Task requirements:
Nothing in the listing should be dropped or altered when it is copied.
━━━━━ Available data
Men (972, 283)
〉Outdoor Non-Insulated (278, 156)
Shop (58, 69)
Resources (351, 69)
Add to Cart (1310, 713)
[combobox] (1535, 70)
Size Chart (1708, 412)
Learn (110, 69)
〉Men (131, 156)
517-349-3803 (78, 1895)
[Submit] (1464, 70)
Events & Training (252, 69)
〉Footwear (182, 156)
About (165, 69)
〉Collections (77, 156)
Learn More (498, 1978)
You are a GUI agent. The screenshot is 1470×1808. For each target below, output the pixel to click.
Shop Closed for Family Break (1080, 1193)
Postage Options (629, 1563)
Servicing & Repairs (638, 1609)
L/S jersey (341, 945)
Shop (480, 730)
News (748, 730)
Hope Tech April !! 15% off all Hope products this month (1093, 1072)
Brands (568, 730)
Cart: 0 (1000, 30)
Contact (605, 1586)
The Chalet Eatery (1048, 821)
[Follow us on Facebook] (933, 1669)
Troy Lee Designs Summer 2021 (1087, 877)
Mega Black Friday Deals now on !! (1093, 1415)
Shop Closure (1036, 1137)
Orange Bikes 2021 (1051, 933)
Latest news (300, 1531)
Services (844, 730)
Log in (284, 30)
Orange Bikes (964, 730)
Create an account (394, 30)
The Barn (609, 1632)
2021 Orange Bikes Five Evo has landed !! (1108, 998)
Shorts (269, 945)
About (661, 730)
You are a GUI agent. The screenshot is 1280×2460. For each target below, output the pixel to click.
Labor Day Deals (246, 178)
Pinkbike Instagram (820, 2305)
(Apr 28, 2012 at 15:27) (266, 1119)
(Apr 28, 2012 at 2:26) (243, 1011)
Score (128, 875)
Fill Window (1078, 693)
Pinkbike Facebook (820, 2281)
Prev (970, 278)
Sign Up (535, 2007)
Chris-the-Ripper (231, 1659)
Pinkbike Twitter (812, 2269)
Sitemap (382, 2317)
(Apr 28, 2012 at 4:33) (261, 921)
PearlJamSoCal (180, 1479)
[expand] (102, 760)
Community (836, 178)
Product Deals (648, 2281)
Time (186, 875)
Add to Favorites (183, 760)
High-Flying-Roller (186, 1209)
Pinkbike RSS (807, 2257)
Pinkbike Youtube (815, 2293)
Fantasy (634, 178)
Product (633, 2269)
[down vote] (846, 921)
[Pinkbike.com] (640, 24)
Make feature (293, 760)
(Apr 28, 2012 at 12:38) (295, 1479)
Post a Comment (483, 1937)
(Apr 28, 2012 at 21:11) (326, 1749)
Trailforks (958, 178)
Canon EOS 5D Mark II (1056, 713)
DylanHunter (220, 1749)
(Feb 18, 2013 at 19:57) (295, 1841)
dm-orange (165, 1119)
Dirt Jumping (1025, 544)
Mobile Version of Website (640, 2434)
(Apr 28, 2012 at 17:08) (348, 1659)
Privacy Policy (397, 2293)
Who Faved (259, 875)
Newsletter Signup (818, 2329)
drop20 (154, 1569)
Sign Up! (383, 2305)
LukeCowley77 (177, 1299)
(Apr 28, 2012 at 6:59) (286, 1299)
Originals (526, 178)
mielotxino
━━━━━━━━━━
Task response:
Men (972, 283)
〉Outdoor Non-Insulated (278, 156)
Shop (58, 69)
Resources (351, 69)
Add to Cart (1310, 713)
[combobox] (1535, 70)
Size Chart (1708, 412)
Learn (110, 69)
〉Men (131, 156)
517-349-3803 (78, 1895)
[Submit] (1464, 70)
Events & Training (252, 69)
〉Footwear (182, 156)
About (165, 69)
〉Collections (77, 156)
Learn More (498, 1978)
You are a GUI agent. The screenshot is 1470×1808. For each target below, output the pixel to click.
Shop Closed for Family Break (1080, 1193)
Postage Options (629, 1563)
Servicing & Repairs (638, 1609)
L/S jersey (341, 945)
Shop (480, 730)
News (748, 730)
Hope Tech April !! 15% off all Hope products this month (1093, 1072)
Brands (568, 730)
Cart: 0 (1000, 30)
Contact (605, 1586)
The Chalet Eatery (1048, 821)
[Follow us on Facebook] (933, 1669)
Troy Lee Designs Summer 2021 (1087, 877)
Mega Black Friday Deals now on !! (1093, 1415)
Shop Closure (1036, 1137)
Orange Bikes 2021 (1051, 933)
Latest news (300, 1531)
Services (844, 730)
Log in (284, 30)
Orange Bikes (964, 730)
Create an account (394, 30)
The Barn (609, 1632)
2021 Orange Bikes Five Evo has landed !! (1108, 998)
Shorts (269, 945)
About (661, 730)
You are a GUI agent. The screenshot is 1280×2460. For each target below, output the pixel to click.
Labor Day Deals (246, 178)
Pinkbike Instagram (820, 2305)
(Apr 28, 2012 at 15:27) (266, 1119)
(Apr 28, 2012 at 2:26) (243, 1011)
Score (128, 875)
Fill Window (1078, 693)
Pinkbike Facebook (820, 2281)
Prev (970, 278)
Sign Up (535, 2007)
Chris-the-Ripper (231, 1659)
Pinkbike Twitter (812, 2269)
Sitemap (382, 2317)
(Apr 28, 2012 at 4:33) (261, 921)
PearlJamSoCal (180, 1479)
[expand] (102, 760)
Community (836, 178)
Product Deals (648, 2281)
Time (186, 875)
Add to Favorites (183, 760)
High-Flying-Roller (186, 1209)
Pinkbike RSS (807, 2257)
Pinkbike Youtube (815, 2293)
Fantasy (634, 178)
Product (633, 2269)
[down vote] (846, 921)
[Pinkbike.com] (640, 24)
Make feature (293, 760)
(Apr 28, 2012 at 12:38) (295, 1479)
Post a Comment (483, 1937)
(Apr 28, 2012 at 21:11) (326, 1749)
Trailforks (958, 178)
Canon EOS 5D Mark II (1056, 713)
DylanHunter (220, 1749)
(Feb 18, 2013 at 19:57) (295, 1841)
dm-orange (165, 1119)
Dirt Jumping (1025, 544)
Mobile Version of Website (640, 2434)
(Apr 28, 2012 at 17:08) (348, 1659)
Privacy Policy (397, 2293)
Who Faved (259, 875)
Newsletter Signup (818, 2329)
drop20 (154, 1569)
Sign Up! (383, 2305)
LukeCowley77 (177, 1299)
(Apr 28, 2012 at 6:59) (286, 1299)
Originals (526, 178)
mielotxino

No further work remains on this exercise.